Practical Example: Electromagnetic Field

Here’s a complete example simulating a simple electromagnetic field:

import matplotlib.pyplot as plt

# Create a localized wave packet in E-field
nt, nx, ny, nz = 200, 16, 16, 16
t = np.linspace(0, 1, nt) * u.s
x = np.linspace(-5, 5, nx) * u.m
y = np.linspace(-5, 5, ny) * u.m
z = np.linspace(-5, 5, nz) * u.m

# Gaussian envelope in space, oscillating in time
X, Y, Z = np.meshgrid(x.value, y.value, z.value, indexing='ij')
r = np.sqrt(X**2 + Y**2 + Z**2)
envelope = np.exp(-r**2 / 2)

# Oscillating E-field components
omega = 2 * np.pi * 10  # 10 Hz
Ex_data = envelope[None, :, :, :] * np.sin(omega * t.value[:, None, None, None])
Ey_data = envelope[None, :, :, :] * np.cos(omega * t.value[:, None, None, None]) * 0.5
Ez_data = np.zeros((nt, nx, ny, nz))

# Create ScalarField components
Ex_field = ScalarField(Ex_data, unit=u.V/u.m, axis0=t, axis1=x, axis2=y, axis3=z,
                       axis_names=['t','x','y','z'], axis0_domain='time', space_domain='real')
Ey_field = ScalarField(Ey_data, unit=u.V/u.m, axis0=t, axis1=x, axis2=y, axis3=z,
                       axis_names=['t','x','y','z'], axis0_domain='time', space_domain='real')
Ez_field = ScalarField(Ez_data, unit=u.V/u.m, axis0=t, axis1=x, axis2=y, axis3=z,
                       axis_names=['t','x','y','z'], axis0_domain='time', space_domain='real')

# Create E-field vector
E_field = VectorField({'Ex': Ex_field, 'Ey': Ey_field, 'Ez': Ez_field})

# Compute field magnitude
E_magnitude = E_field.norm()

# Visualize magnitude at a specific time slice (t=0.5s)
time_idx = 100  # Middle of time range
magnitude_slice = E_magnitude[time_idx, :, :, nz//2].value.squeeze()
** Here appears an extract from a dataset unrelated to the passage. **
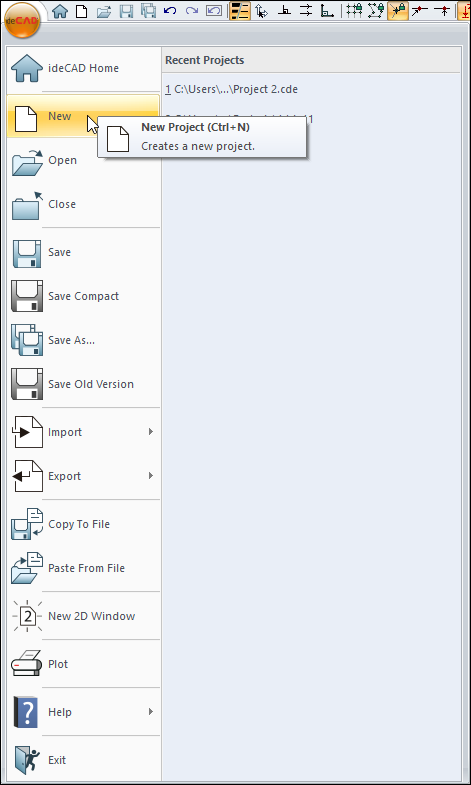Expand the Export submenu arrow
Image resolution: width=471 pixels, height=785 pixels.
tap(151, 476)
plt.figure(figsize=(8, 6))
plt.imshow(magnitude_slice.T, origin='lower', extent=[-5, 5, -5, 5], cmap='viridis')
plt.colorbar(label='|E| [V/m]')
plt.xlabel('X [m]')
plt.ylabel('Y [m]')
plt.title('Electric Field Magnitude (t=0.5s, z=0 plane)')
plt.show()

Summary

VectorField provides a powerful abstraction for vector-valued physical fields:

  • Creation: Build from ScalarField components

  • Access: Dictionary-like component access

  • Operations: Norm, component-wise FFT, etc.